Figure 4: A boxplot provides a concise visual summary of a variable’s distribution. The central box spans the interquartile range (IQR), from the first quartile (Q1) to the third quartile (Q3), representing the middle 50% of values. A line inside the box marks the median. The whiskers extend to the furthest values that fall within 1.5 times the IQR below Q1 and above Q3. values beyond this range are considered potential outliers and are plotted as individual points, indicating they may require further investigation. In this example, the relatively balanced spacing of the box and whiskers suggests that the data may follow a normal distribution.

A boxplot, or box-and-whisker plot, summarises the distribution of a continuous variable by displaying key statistics including the median, quartiles, and potential outliers in a compact visual form. Boxplots are particularly useful in exploratory data analysis for understanding the spread and shape of your data, and for comparing distributions across groups.

Because the boxplot is built around the median and quartiles rather than the mean, it is not strongly influenced by extreme values. A single very high or very low observation can pull the mean substantially away from the centre of the data, but has little effect on the median or the box, making boxplots a reliable summary of your data’s distribution even when outliers are present.

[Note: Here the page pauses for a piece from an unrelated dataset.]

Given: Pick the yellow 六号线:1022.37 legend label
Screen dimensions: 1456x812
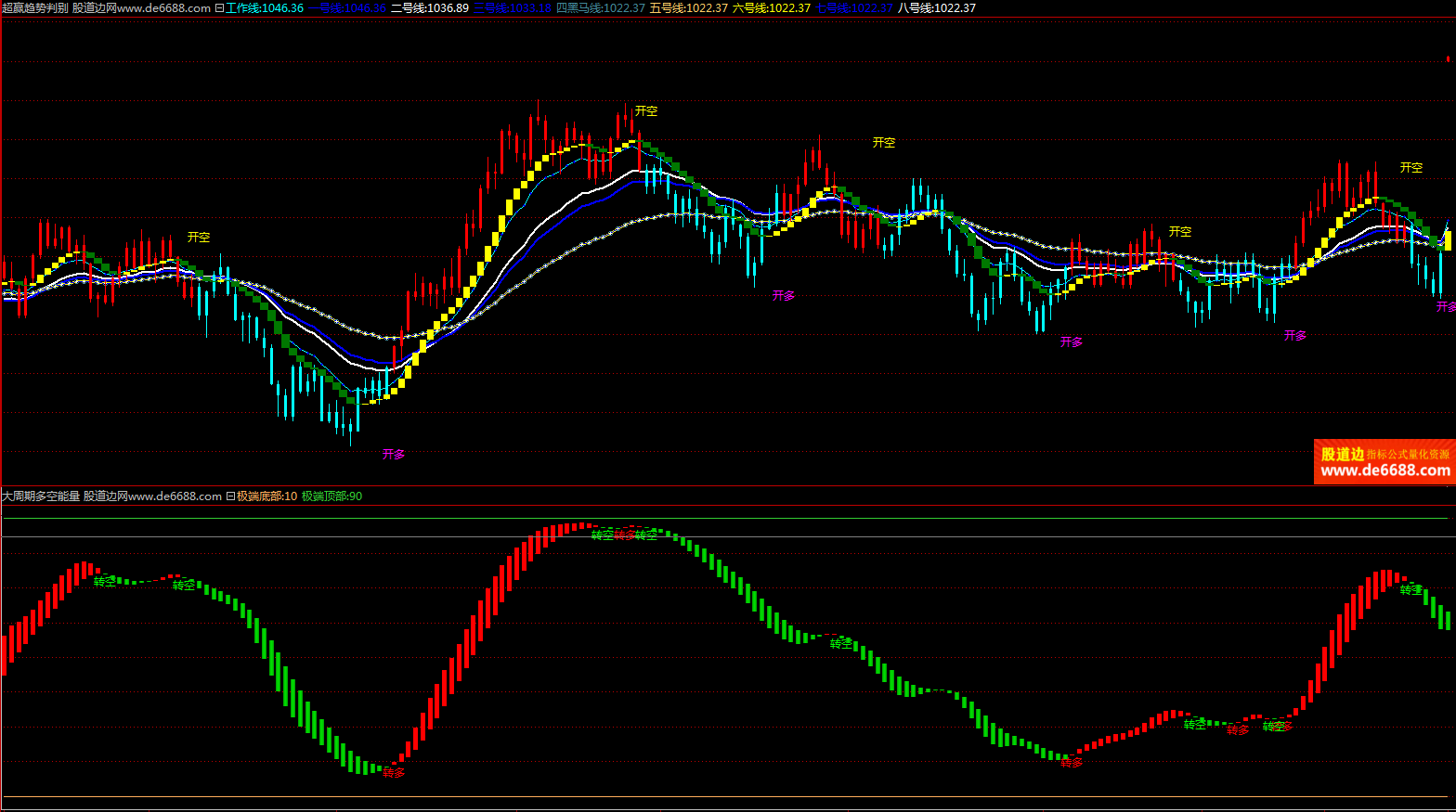Looking at the screenshot, I should click(771, 8).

It is worth noting that the 1.5 times IQR rule used to define the whiskers and flag potential outliers is a convention rather than a formal statistical test. Points plotted beyond the whiskers are not necessarily problematic but are worth examining in the context of your data. It is also worth being aware that boxplots do not convey sample size, meaning a box based on ten observations looks the same as one based on ten thousand.

Reading boxplots

viewof box_dataset = Inputs.select(
  [
    "Normal Distribution", "Skewed Distribution", "Bimodal Distribution",
    "Uniform Distribution", "Exponential Distribution"
  ],
  {label: "Distribution", value: "Normal Distribution"}
)

html`<div style="margin-top: 2em;"></div>`

box_all_data = transpose(box_data)

box_filtered = box_all_data.filter(d => d.dataset === box_dataset)

box_values = box_filtered.map(d => +d.value)

// Compute summary stats
box_sorted = [...box_values].sort((a, b) => a - b)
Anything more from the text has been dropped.